In her column in Forbes, Kavin Senapathy, a self-styled scientific mythbuster, took on claims that prenatal genetic testing has as its purpose eliminating those with Down syndrome. Unfortunately, her column retold myths and she based her mythbusting on fantasy.
What is being tested
Senapathy’s column focuses on a prenatal test for Down syndrome, but her second paragraph misstates what is being tested.
Senapathy wrote that the test measures “levels of fetal DNA floating in the mother’s bloodstream during pregnancy, also known as cell-free fetal DNA.” She can be forgiven for this description since this is what the testing laboratories misleadingly say on their websites. But, it has been known for years that what is being tested is not fetal DNA, but DNA derived from the placenta.
As a result, what is being screened is not cell-free fetal DNA, but cell-free DNA or “cfDNA.” Understanding this distinction—that it is not fetal DNA—helps explain why cfDNA screening has false positives and false negatives.
How accurate is cfDNA screening?
Senapathy further confuses the accuracy of cfDNA screening. She explains that conventional screening provides a risk score, such as a 1-in-70 chance that the tested pregnancy actually is carrying a child with Down syndrome. As though it is a good thing, Senapathy describes how cfDNA laboratories instead “unambiguously report whether or not an aneuploidy was detected.” Reporting screen results in this way, though, is misleading and contrary to professional recommendations.

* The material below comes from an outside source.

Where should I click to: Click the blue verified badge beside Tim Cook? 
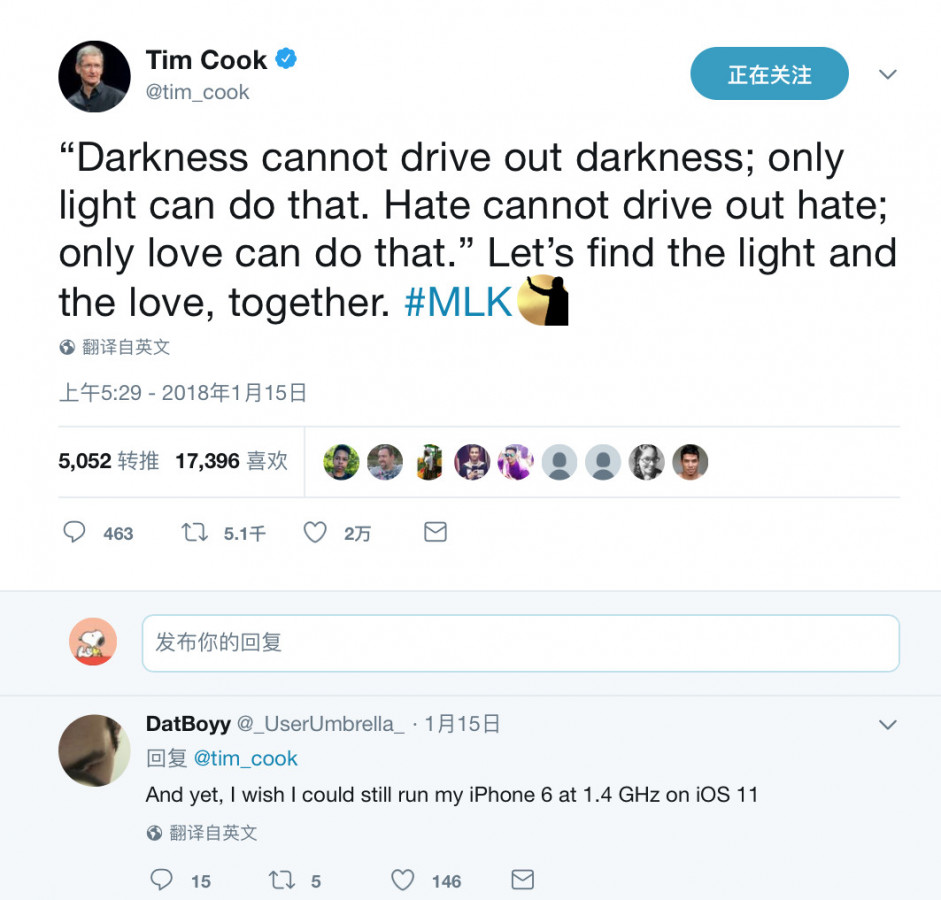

Cell-free DNA screens are marketed as having a greater than 99% ability to detect Down syndrome prenatally. But, as the National Society of Genetic Counselor’s fact sheet on cfDNA cautions: “A >99% risk score does not mean there is a greater than 99% chance that the pregnancy is affected with a condition. A ‘Positive’ or ‘Aneuploidy Detected’ does not mean the fetus definitively has a chromosome condition.” The claimed 99% accuracy concerns cfDNA screening’s “sensitivity” or ability to detect affected pregnancies. But, screening tests also have what is called “specificity,” which is the test’s ability to rule out pregnancies which are not affected. Combining these results provide screening test’s “positive predictive value” or “PPV.”
PPV provides the probability that a screening test is a true or false positive and can vary widely depending on the mother’s age. According to the American College of Obstetricians & Gynecologists (ACOG) committee opinion on cfDNA screening, receiving an “aneuploidy detected” result for Down syndrome can mean for a 40-year old mom a PPV of 87%, but the younger the mother, the lower the PPV. A 25-year old mom receiving a “positive” cfDNA screen really means she has a PPV of 33%, or, put another way, two-thirds of a chance that her cfDNA screen is actually a false positive.
There are no prenatal treatments for Down syndrome … and there never have been.
Having misunderstood the nature of cfDNA screening, Senapathy then critiques the concern that prenatal testing will lead to the extinction of Down syndrome based on possible prenatal therapies–the key word here being “possible.”
She quotes a single individual in her column, Dr. Diana Bianchi, who she rightly notes is a well-regarded researcher in the field of prenatal genetics. Senapathy cites the prenatal treatments Dr. Bianchi is working on to defend prenatal testing as simply providing information on which patients may exercise options.
Near the end, Senapathy quotes Dr. Bianchi as saying that she “routinely get[s] emails from expectant couples from all over the world who are asking if any prenatal treatment currently exists for Down syndrome.” Note what is missing: an answer saying that prenatal treatments do currently exist. This is because there are no prenatal treatments for Down syndrome, nor have there ever been.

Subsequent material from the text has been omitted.